Partia wystąpi pod trzema hasłami: "Wygrajmy samorząd dla Wileńszczyzny", "Uczciwość i kompetencja" i "W jedności siła". Jak zaznacza prezes AWPL, europoseł Waldemar Tomaszewski, "hasła te charakteryzują partię i odzwierciedlają jej cele". "Wybory samorządowe są dla nas najważniejsze i musimy je wygrać. Poza tym, naszą partię spośród innych ugrupowań politycznych kraju wyróżnia m.in. uczciwość i kompetencja, a także jedność" - powiedział PAP Tomaszewski.
W pięciu okręgach wyborczych AWPL wystąpi w koalicji z Sojuszem Rosyjskim. "Jesteśmy partą regionalną. Łączymy Polaków mieszkających na Wileńszczyźnie, ale też Rosjan, Litwinów, wszystkich tu mieszkający, przedstawicieli różnych grup społecznych i zawodowych" - wyjaśniał prezes AWPL.
Tomaszewski przypomniał, że AWPL jest liderem na Wileńszczyźnie.
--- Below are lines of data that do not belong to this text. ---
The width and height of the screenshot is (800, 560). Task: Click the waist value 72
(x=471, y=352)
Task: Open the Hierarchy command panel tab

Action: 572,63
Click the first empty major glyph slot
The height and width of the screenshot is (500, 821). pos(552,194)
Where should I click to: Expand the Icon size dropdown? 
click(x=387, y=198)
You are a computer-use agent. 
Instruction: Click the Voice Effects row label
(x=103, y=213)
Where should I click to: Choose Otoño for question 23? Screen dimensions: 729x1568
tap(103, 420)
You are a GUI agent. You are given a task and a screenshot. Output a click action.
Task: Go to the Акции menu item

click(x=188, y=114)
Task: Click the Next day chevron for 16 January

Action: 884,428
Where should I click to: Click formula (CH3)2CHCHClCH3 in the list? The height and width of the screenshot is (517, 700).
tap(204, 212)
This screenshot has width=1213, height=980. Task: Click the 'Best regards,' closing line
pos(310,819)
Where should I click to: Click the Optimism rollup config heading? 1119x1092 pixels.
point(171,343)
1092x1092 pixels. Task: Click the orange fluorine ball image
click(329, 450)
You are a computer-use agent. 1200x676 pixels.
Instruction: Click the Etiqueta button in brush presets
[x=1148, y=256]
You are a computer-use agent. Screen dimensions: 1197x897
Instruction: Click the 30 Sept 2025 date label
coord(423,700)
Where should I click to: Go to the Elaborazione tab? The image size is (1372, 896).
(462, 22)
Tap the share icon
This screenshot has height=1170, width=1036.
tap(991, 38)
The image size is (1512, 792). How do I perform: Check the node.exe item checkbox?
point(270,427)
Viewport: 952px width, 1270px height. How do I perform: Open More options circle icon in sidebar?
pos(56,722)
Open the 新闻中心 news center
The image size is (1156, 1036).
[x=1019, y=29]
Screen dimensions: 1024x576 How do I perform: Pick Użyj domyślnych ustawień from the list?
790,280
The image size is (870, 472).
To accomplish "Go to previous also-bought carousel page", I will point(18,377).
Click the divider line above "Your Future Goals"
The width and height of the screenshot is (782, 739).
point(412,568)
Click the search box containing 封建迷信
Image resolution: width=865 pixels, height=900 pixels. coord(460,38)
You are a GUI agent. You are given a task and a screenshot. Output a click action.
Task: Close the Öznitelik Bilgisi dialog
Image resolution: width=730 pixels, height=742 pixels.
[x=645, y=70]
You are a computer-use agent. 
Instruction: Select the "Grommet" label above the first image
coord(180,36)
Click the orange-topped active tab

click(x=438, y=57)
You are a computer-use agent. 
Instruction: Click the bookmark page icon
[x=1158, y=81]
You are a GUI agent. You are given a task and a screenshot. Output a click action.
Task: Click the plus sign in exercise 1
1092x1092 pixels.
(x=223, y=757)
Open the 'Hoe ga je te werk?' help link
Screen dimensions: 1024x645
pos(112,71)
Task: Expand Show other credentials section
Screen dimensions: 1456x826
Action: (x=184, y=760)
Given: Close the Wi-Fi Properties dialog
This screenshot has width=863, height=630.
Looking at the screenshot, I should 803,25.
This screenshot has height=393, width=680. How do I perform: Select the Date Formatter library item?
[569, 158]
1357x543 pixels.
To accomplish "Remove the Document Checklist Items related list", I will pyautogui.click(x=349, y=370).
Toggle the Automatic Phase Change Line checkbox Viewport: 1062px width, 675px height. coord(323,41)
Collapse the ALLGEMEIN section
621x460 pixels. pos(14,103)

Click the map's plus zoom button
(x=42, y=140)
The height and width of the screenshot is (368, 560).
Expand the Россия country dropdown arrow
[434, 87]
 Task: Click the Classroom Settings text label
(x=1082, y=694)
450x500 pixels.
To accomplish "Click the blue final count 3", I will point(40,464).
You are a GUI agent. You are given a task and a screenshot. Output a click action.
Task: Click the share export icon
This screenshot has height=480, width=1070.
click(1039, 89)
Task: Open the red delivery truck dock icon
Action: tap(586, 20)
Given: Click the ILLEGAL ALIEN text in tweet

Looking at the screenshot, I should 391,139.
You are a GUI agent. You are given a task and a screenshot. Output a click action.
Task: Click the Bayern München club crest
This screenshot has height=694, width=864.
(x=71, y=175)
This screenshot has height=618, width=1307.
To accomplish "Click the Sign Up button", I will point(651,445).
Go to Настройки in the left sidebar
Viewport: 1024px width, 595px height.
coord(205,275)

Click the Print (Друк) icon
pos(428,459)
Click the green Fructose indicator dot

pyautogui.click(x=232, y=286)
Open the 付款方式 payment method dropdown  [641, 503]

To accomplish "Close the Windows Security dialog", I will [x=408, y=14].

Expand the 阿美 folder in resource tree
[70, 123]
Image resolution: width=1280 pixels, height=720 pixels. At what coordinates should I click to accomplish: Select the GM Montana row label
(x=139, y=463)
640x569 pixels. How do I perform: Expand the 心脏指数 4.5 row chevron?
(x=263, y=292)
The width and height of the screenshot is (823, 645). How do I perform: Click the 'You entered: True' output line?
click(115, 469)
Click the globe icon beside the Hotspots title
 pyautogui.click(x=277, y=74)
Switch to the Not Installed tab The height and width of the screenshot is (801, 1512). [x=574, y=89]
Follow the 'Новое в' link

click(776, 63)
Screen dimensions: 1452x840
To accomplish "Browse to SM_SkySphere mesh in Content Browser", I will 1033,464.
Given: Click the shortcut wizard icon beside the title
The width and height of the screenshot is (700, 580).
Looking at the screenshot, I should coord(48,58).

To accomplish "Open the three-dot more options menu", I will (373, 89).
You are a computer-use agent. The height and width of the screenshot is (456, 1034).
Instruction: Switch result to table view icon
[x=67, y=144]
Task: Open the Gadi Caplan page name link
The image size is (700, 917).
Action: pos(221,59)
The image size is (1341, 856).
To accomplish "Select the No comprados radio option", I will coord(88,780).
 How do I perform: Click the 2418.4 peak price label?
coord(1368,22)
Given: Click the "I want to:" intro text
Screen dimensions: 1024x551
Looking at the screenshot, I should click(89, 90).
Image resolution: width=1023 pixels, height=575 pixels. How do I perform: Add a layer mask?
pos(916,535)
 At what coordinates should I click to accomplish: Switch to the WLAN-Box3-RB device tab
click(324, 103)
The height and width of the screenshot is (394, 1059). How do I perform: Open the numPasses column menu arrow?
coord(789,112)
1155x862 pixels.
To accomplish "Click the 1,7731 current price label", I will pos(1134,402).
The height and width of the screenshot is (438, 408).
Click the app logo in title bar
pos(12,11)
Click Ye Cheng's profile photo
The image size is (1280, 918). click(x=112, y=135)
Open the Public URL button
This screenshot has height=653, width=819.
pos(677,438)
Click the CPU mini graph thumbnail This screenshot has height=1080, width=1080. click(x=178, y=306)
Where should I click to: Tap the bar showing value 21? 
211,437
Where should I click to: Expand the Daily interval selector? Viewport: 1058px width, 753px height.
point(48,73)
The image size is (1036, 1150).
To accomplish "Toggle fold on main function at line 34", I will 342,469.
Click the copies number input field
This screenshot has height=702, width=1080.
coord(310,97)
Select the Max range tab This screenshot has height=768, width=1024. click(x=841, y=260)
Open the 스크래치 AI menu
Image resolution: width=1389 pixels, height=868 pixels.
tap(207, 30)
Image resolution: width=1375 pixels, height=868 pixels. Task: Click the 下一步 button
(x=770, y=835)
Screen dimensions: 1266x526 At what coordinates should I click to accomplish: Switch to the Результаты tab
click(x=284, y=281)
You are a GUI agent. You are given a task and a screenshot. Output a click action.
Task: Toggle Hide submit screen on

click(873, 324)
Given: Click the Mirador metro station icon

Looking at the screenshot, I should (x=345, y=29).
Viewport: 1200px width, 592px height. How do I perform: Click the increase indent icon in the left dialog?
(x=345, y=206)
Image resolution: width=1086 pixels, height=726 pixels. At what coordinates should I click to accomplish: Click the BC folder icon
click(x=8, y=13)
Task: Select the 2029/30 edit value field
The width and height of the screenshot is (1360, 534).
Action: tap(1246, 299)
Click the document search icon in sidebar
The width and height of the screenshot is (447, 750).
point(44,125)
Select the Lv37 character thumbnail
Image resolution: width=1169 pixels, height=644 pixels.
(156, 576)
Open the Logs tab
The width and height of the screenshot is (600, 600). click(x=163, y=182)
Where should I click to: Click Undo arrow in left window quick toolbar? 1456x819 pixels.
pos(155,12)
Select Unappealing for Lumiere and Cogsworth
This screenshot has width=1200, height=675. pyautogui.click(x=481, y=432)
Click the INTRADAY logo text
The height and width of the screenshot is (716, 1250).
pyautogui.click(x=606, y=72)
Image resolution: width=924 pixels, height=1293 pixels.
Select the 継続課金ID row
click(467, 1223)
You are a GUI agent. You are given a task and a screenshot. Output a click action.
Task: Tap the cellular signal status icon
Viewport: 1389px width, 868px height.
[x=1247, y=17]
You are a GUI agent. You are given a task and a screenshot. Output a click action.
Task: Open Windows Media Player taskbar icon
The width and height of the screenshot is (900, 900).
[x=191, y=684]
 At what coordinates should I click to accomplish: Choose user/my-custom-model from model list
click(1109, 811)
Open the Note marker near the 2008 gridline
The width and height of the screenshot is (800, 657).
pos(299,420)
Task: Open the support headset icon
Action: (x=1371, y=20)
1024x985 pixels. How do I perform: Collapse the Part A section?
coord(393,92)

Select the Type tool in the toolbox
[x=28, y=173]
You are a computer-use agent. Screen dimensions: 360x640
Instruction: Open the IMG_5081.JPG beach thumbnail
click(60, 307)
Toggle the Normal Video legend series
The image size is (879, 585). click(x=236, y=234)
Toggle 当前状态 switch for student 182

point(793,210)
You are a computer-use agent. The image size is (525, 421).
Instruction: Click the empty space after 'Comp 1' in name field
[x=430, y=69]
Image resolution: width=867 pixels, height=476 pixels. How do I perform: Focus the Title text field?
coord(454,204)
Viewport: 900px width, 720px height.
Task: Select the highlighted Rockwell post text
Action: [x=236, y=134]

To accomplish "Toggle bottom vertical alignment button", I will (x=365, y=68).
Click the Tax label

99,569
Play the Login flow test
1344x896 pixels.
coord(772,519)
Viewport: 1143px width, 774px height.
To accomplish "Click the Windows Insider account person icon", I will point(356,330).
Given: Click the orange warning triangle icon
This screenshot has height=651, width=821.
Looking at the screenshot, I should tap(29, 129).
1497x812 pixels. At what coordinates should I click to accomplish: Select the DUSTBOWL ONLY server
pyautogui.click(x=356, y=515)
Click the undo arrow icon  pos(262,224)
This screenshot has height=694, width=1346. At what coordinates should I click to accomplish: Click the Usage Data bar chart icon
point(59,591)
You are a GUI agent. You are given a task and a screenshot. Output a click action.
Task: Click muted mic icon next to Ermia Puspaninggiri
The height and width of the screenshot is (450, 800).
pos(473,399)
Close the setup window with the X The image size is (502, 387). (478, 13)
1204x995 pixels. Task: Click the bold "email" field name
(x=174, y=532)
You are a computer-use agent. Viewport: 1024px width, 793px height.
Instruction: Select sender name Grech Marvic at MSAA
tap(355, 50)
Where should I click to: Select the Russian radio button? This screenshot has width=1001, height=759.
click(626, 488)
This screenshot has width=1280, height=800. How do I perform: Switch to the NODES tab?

Od pięciu kadencji zwycięża w rejonach wileńskim i solecznickim, stale ma swych przedstawicieli w radach miasta Wilna, rejonu trockiego, święciańskiego. W poprzednich wyborach uzyskała 1/3 głosów na Wileńszczyźnie; zdobywając 53 mandaty wyprzedziła wszystkie inne partie.
Tym razem partia polska - jak powszechnie jest nazywana na Litwie AWPL - rozszerza swą ofertę. Tradycyjnie będzie walczyła w Wilnie, rejonach: wileńskim, solecznickim, trockim, święciańskim, szyrwinckim, a także w mieście Elektrenai. Po raz pierwszy wystawi swych kandydatów w miastach Druskienniki i Wisagini oraz w rejonach malackim i jezioroskim.
Kampanię wyborczą AWPL skoncentruje na prezentowaniu programu wyborczego w mediach i bezpośrednich spotkaniach z wyborcami. Partia nie będzie się prezentowała na billboardach, ze względu na wysokie koszty - zaznaczył Tomaszewski. "Mamy ograniczone możliwości finansowe. Jesteśmy jedyną partią parlamentarną, która nie przyjmuje pieniędzy od struktur biznesowych, chociaż takie pieniądze są nam proponowane. Mamy tylko dotację państwa" - zauważył prezes AWPL.
Według niego, siłą AWPL jest "rzesza wiernych wyborców" i "grupa około 2 tys. doświadczonych osób, entuzjastów, którzy będą pracowali w sztabach wyborczych". "Zadaniem obecnych wyborów będzie utrzymanie dotychczasowego wyniku i przekroczenie 4-procentowego progu wyborczego oraz zdobycie przynajmniej po jednym mandacie w okręgach, w których partia startuje po raz pierwszy" - zapowiedział Tomaszewski.